こんにちは。京都栄養医療専門学校です。
私たちの学校では授業の一環として、私たち学生が一からメニュー提案をし、学校のカフェテリアで学生や先生たちに食事を提供する、という実践的なことを行っています。
さて、学校での食事といえば、給食。
みなさんも、小学校や中学校のとき、給食が楽しみだった思い出があるのではないでしょうか。
今回は、私たちにもなじみの深い日本の給食について、歴史という面からお話をしたいと思います。
日本で親しまれてきた学校給食は、1889年(明治22年)山形県鶴岡町(現鶴岡市)の私立忠愛小学校で「無料で食事を提供した」ことがその起源とされています。
当時は家が貧しく、お弁当をもってこられない子どもが多かったため、小学校を建てたお坊さんが簡単な昼食を出したのが始まりだそうです。
その内容はおにぎり、焼き魚、そして漬物。簡素とはいえ、当時無料で提供された食事としては、意外にしっかりとした内容だったという印象を受けます。
忠愛小学校には「給食が始まった学校です」という記念碑も建てられており、それからは給食が一般的に認められ、徐々に日本全体に広がって行ったそうです。
1930年代に入り、学校給食臨時施設方法が制定され、学校給食が一部で実施されるようになったものの、1940年代に入り、食糧事情が悪化したため、一時中断されてしまいます。
戦後1945年(昭和20年)以降になり、アメリカなどからの食糧援助によって給食が再開され、1952(昭和27年)ころから全国的に完全給食を実施することができるようになりました。
これは学校給食法の制定によるもので、現在の学校給食としての体制が築かれることになったのです。
このころは牛乳の代わりにアメリカから提供された脱脂粉乳を使用し、主食もアメリカの小麦粉を使ったパンが主流でした。
これによって、米食中心だった日本人の食生活全体にも大きな変化と影響を与えることになります。

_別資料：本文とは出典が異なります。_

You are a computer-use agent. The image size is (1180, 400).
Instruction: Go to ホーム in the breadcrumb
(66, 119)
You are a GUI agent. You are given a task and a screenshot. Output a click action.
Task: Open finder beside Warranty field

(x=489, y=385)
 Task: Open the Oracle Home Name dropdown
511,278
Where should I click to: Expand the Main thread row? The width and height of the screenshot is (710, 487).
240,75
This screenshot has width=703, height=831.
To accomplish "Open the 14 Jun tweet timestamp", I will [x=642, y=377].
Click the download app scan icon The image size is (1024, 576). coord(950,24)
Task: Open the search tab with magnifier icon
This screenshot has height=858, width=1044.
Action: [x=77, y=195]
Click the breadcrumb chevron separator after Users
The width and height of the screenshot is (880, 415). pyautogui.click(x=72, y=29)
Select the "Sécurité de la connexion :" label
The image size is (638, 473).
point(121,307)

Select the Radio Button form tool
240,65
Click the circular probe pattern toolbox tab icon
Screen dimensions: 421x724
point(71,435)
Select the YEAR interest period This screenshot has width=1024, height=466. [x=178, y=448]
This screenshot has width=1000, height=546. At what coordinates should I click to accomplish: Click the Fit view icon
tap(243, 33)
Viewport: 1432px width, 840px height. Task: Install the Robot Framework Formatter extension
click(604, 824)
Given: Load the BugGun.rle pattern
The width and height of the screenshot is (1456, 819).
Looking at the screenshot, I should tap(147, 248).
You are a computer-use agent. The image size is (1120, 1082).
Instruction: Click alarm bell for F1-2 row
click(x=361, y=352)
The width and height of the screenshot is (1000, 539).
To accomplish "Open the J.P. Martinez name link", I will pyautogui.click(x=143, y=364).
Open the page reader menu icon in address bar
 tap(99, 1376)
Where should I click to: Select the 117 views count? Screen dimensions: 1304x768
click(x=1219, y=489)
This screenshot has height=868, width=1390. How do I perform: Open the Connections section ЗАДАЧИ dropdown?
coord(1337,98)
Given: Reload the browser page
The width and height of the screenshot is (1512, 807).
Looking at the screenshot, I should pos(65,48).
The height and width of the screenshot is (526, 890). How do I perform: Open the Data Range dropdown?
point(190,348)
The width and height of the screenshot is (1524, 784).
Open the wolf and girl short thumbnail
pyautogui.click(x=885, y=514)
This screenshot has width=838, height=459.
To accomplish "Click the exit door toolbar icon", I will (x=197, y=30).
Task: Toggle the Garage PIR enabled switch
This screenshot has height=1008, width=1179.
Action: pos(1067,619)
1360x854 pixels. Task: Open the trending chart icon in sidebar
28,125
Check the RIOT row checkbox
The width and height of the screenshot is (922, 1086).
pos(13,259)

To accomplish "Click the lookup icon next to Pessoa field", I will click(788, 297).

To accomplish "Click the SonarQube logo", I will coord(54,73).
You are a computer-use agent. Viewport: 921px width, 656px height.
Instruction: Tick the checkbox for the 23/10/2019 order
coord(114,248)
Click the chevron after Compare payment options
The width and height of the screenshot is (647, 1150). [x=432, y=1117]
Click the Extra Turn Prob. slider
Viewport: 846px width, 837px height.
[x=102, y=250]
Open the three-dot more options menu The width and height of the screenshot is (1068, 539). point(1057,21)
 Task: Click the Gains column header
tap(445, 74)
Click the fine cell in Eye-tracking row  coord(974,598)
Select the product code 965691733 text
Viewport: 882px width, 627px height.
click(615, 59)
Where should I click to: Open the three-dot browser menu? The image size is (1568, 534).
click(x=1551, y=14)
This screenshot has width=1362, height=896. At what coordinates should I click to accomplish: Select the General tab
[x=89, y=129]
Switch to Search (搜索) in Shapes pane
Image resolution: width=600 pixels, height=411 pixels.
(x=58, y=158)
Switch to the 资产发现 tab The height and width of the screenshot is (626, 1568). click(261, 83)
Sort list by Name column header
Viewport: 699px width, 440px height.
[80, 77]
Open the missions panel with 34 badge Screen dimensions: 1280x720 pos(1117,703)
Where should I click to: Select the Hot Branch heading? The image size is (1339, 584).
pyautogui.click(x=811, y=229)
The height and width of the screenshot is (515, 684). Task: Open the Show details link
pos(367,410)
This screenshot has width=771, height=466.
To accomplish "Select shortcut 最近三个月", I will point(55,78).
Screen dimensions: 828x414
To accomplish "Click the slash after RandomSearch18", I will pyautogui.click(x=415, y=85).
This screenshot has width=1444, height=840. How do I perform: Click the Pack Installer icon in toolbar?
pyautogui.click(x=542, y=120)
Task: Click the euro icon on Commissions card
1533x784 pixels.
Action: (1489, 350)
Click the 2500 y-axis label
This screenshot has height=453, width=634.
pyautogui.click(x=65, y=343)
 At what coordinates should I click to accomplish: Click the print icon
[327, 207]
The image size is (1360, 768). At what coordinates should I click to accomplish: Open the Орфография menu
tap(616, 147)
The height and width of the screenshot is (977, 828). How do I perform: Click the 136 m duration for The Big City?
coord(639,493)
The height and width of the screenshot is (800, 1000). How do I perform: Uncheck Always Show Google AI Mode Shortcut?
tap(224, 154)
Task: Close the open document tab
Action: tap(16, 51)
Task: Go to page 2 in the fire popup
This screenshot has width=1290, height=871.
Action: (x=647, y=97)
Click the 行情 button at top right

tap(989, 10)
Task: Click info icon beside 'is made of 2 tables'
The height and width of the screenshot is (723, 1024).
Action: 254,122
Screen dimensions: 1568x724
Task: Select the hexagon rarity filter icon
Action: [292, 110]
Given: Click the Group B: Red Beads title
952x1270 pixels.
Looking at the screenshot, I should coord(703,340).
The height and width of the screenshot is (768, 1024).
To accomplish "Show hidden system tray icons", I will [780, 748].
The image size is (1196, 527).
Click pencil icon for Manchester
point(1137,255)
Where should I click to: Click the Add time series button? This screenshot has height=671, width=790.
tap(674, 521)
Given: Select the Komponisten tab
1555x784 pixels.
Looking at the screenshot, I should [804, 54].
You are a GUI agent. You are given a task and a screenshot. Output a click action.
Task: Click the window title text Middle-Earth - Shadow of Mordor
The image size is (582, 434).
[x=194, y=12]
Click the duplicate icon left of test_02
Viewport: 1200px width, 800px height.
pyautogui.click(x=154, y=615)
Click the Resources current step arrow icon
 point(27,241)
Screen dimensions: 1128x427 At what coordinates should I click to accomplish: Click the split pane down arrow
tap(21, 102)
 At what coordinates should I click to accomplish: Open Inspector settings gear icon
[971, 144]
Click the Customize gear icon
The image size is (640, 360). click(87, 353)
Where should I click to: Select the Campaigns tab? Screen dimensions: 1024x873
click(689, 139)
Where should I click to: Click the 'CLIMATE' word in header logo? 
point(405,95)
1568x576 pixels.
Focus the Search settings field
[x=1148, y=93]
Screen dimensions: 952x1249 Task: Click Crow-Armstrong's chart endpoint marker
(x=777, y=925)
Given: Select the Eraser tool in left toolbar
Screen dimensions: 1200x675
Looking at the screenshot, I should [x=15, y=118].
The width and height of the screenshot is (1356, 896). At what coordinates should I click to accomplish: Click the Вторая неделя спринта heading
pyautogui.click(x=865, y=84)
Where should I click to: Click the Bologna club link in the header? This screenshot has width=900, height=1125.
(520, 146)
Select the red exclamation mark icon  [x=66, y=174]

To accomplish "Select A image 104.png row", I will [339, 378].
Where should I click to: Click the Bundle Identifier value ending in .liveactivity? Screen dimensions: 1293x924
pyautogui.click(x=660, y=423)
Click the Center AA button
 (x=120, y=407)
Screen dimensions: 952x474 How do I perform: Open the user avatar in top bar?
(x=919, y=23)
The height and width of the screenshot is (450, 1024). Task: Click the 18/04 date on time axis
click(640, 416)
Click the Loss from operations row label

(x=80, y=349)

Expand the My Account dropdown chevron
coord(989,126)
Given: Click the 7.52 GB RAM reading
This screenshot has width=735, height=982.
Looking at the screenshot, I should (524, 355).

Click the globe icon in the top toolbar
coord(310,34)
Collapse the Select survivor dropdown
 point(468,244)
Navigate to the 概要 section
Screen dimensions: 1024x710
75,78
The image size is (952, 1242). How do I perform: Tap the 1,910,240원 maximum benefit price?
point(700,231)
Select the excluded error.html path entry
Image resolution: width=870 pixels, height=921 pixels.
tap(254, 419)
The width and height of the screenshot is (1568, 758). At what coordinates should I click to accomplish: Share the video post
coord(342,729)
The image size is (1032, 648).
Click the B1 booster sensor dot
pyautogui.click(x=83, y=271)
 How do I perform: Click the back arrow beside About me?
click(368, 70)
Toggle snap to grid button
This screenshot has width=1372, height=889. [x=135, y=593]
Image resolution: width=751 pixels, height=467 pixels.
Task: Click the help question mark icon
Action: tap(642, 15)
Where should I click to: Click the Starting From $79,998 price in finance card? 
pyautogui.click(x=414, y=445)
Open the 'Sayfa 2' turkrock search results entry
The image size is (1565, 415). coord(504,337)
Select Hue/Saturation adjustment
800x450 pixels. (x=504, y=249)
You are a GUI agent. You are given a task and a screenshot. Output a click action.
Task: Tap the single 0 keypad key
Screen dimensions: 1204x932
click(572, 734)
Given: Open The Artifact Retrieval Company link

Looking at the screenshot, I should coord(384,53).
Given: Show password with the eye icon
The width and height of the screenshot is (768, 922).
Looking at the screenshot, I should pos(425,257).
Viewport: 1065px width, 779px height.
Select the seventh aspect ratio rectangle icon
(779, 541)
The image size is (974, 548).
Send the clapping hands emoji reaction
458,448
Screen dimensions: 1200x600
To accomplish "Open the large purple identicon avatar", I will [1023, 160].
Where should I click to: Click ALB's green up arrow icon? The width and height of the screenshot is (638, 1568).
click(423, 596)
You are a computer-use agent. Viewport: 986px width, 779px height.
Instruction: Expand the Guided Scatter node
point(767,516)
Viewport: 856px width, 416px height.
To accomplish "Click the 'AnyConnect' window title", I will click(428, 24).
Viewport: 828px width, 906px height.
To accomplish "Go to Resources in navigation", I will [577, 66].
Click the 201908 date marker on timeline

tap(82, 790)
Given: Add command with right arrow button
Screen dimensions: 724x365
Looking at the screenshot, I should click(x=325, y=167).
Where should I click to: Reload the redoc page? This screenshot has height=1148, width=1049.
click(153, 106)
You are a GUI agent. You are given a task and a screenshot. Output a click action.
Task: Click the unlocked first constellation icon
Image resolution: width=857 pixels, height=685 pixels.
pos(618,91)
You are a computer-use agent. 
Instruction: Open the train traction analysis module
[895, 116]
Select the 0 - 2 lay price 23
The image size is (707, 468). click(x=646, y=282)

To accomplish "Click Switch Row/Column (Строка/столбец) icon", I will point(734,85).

その後、高度経済成長を経て日本は豊かになり、学校給食の内容も大きな変化をとげます。
1960年代から脱脂粉乳が牛乳に変わり、1976年(昭和51年)には米飯給食が開始され、現代の学校給食の形に近づいていきます。
最近の学校給食は、昔の給食と比べると献立のバリエーションもはるかに豊かになり、季節の行事ごとの献立や外国をテーマにした献立など、工夫の凝らされた美味しい給食が提供されています。
今では学校給食には栄養士は欠かせない存在ですが、どのようにして学校給食に栄養士が関わるようになったのか見ていきたいと思います。
戦前の日本には栄養士という制度はありませんでした。
1925年に佐伯矩という人物によって栄養学校が設立され、日本に栄養学が広められました。
その後、栄養学校の卒業生は栄養士と呼ばれ、その活躍によって1947年に栄養士法が成立し、栄養士が公的な資格になると同時に社会的な位置づけが築かれます。
その後、1952年栄養改善法が公布されたことにより、ますます栄養士の活動が明確化されます。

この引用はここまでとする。